Back to the earlier question. What is "competitive"? As I mentioned earlier, people will say every single time it's brought up, "casual players play for fun, competitive players play to win." But competitive players don't play for the sake of winning. That's why most people who've tuned their decks to hell and back won't just go around preying on groups of lower-powered strangers. Everyone in the format plays for fun, it's a game, you don't play it unless you're playing to have fun, and there's this huge sentiment a lot of EDH players carry that there's fun EDH, and unfun EDH, and that these are the clear definitions of how the game is enjoyed. "Competitive" approaches to the game don't "play to win" over enjoying the game, they play in order to play to win. The victory itself doesn't matter, but challenging yourself and playing a deck to the best of its ability does. This isn't a mindset that people have or don't have, it's a mindset that everyone can have at different degrees, the simple act of enjoying the play and experience of the game. Which is why the social contract is there. So much of it is a question of not having mismatched decks at the same table. Four lower power decks can enjoy themselves, and four higher power decks can enjoy themselves, and at the end of the day it's the exact same thing, playing EDH.
EDH isn't, by nature, a casual format. What it is is a format with an insane amount of versatility and variability. More than anything else in Magic.
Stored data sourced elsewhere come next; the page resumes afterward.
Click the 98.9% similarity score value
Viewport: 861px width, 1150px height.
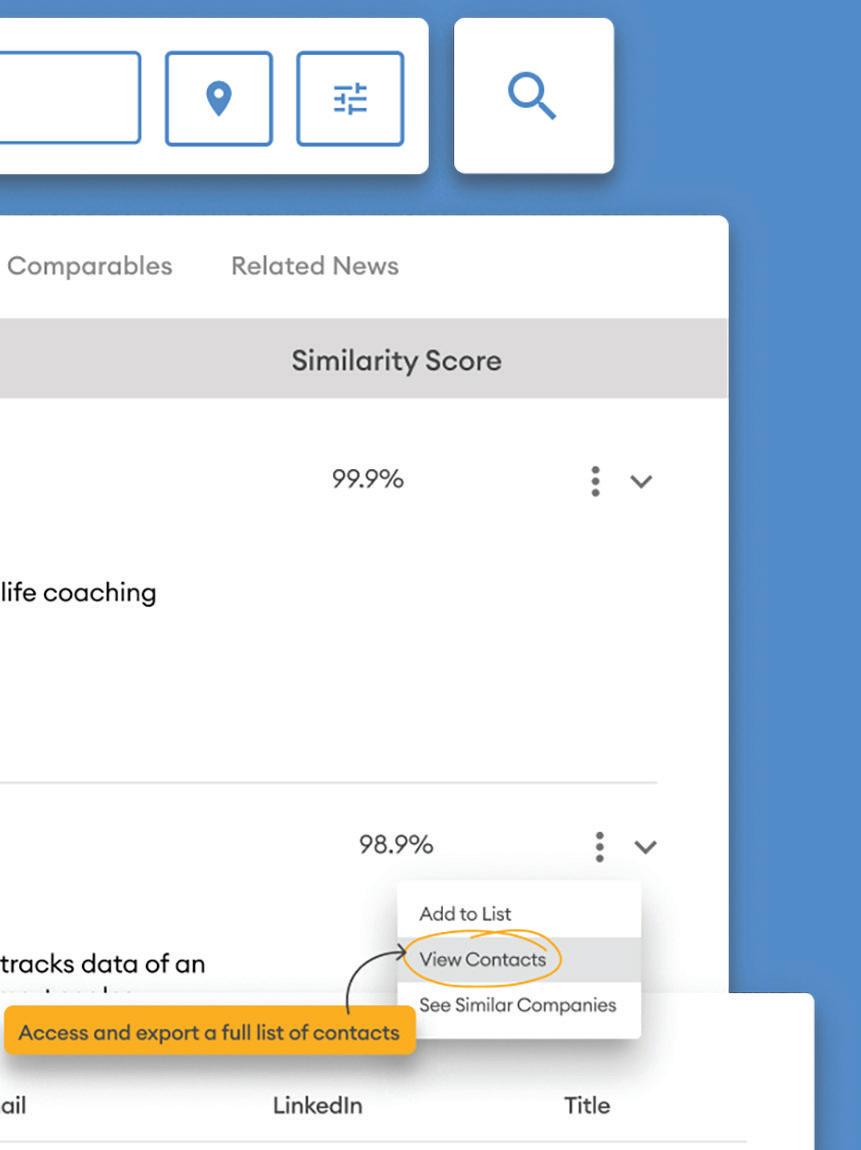tap(395, 845)
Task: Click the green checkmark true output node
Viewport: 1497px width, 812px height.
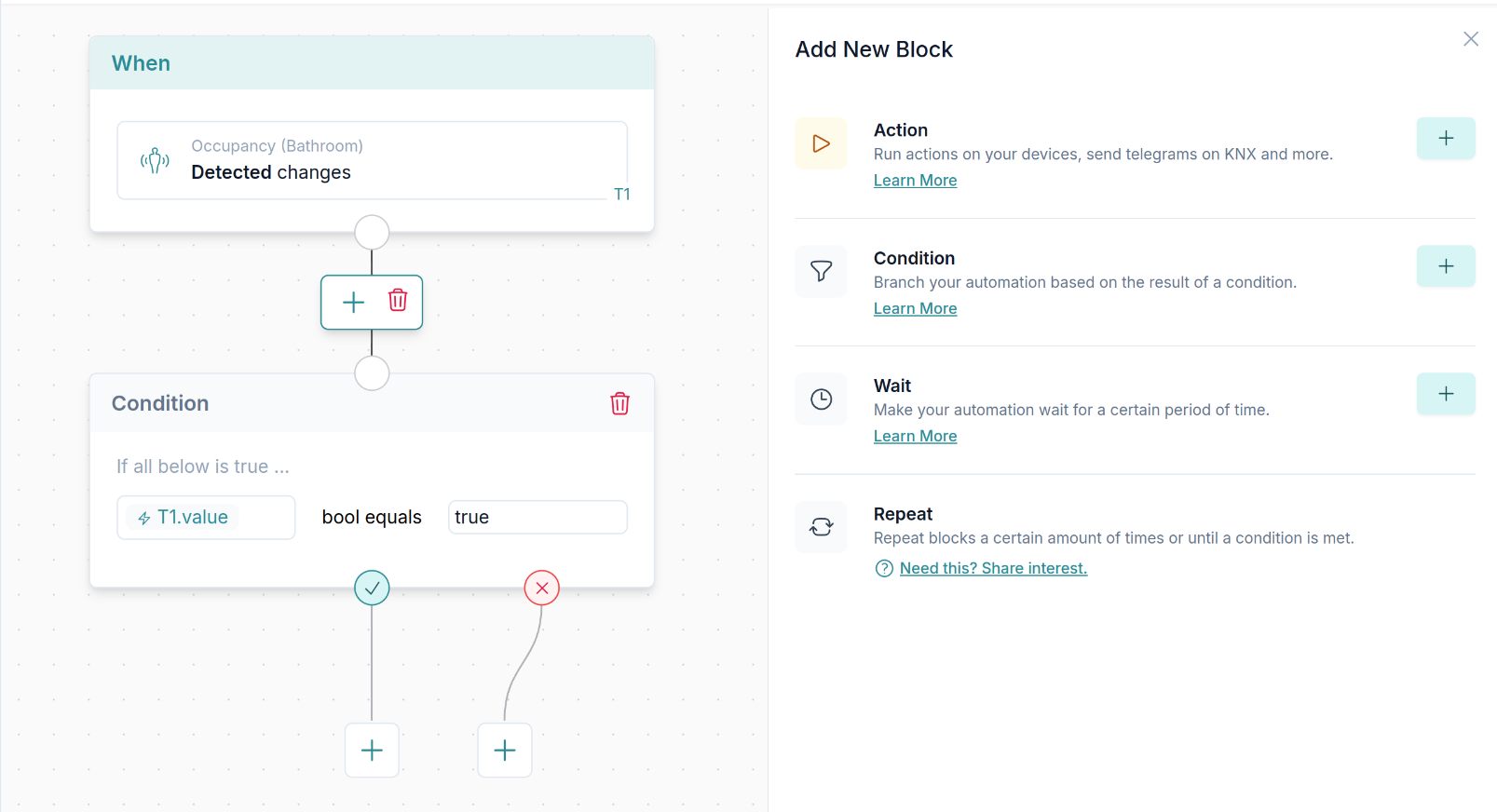Action: tap(372, 588)
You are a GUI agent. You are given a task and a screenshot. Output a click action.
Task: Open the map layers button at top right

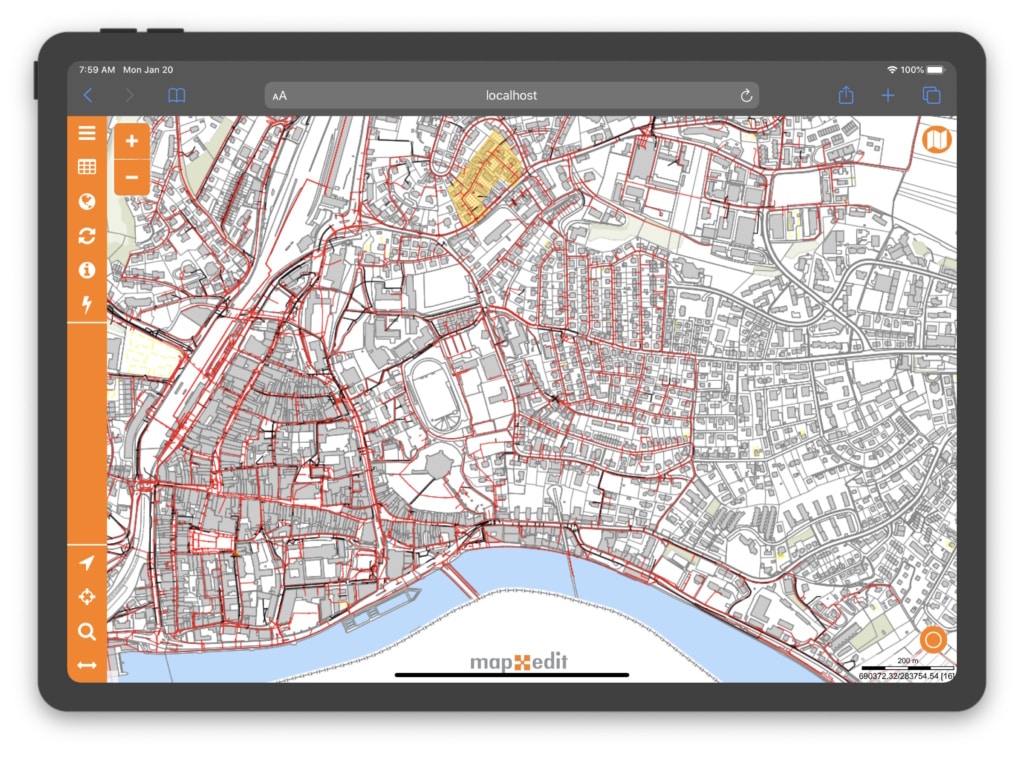click(x=937, y=140)
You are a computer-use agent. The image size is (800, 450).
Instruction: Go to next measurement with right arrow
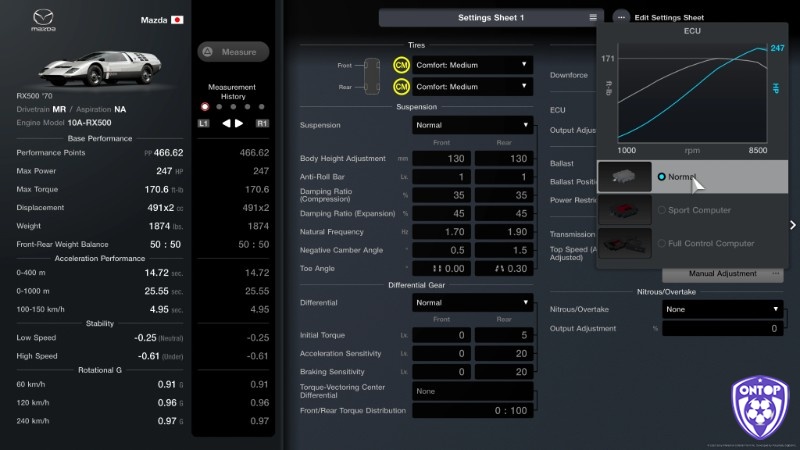239,123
That's the defining trait, the trait that's not built into mindsets or feelings, but built into the rules and mechanics of EDH. A raw, unparalleled ability to build and play with versatility and variability. It's those aspects that enable a more casual approach to the game in the first place. It's what gives the format so much room for experimentation and brewing, letting new, weirder decks like Karona compete with established decks like Brago. Higher power decks and playstyles are building on the exact same thing low-power and/or more casual playstyles do.
So far, all the recent bannings and rule changes haven't gone to ensuring a uniform, casual playstyle within the format, but they have ensured variability. Prophet of Kruphix, for example, was one of the best UG cards and was pushing UG green decks to run the same strategy. The unbanned Tooth and Nail, on the other hand, provides players with a big, flashy win condition, but it leaves lots of room for a wide variety of creatures and combos to search out, as well as a variety of routes to get to the T&N.
Which is why it's unfair to just tell people to go away, or make their own format. People aren't playing a different format when they play higher power decks, or try harder or less hard to win a game. It's still EDH. And a tighter banlist, first and foremost, limits the variability of the format that makes it great in the first place. Telling people to just make their own format would totally disenfranchise players who want to play higher power decks in EDH, since there'd be no way to make a banlist as widely known and followed as the one the RC has made, and it'd be near-impossible to play with different people in different groups. This is especially true since any casual group can houseban or create custom rulings, but groups that approach EDH more competitively can't, since they need a list that can be shared across playgroups and metas.